Show the lines of the material that contain the word "Select".

········

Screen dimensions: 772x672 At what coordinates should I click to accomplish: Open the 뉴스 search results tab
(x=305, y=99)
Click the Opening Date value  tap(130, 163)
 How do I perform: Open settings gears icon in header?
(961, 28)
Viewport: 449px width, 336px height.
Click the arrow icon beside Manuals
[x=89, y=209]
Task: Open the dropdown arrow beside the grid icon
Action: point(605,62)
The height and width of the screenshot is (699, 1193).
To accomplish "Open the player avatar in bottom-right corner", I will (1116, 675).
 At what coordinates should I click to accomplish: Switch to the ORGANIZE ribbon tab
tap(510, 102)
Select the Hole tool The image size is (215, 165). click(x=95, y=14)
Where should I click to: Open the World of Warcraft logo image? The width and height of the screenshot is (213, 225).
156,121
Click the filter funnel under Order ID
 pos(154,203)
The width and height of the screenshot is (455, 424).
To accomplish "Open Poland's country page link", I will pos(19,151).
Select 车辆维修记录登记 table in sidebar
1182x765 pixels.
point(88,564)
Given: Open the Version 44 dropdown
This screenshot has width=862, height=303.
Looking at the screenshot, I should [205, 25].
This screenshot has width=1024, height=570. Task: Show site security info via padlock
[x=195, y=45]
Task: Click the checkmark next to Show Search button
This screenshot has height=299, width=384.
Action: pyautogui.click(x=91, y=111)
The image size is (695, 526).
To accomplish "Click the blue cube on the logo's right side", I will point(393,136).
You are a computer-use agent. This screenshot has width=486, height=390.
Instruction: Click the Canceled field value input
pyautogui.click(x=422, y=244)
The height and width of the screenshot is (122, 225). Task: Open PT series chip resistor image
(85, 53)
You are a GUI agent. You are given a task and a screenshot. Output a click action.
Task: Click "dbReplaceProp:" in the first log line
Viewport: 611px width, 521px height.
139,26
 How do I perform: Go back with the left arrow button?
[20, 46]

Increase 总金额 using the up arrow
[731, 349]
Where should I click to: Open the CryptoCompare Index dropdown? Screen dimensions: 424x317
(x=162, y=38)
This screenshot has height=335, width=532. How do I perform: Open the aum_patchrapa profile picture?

········

§ **Answer to the exercise**:
Select the Hole tool The image size is (215, 165). click(x=95, y=14)
Select 车辆维修记录登记 table in sidebar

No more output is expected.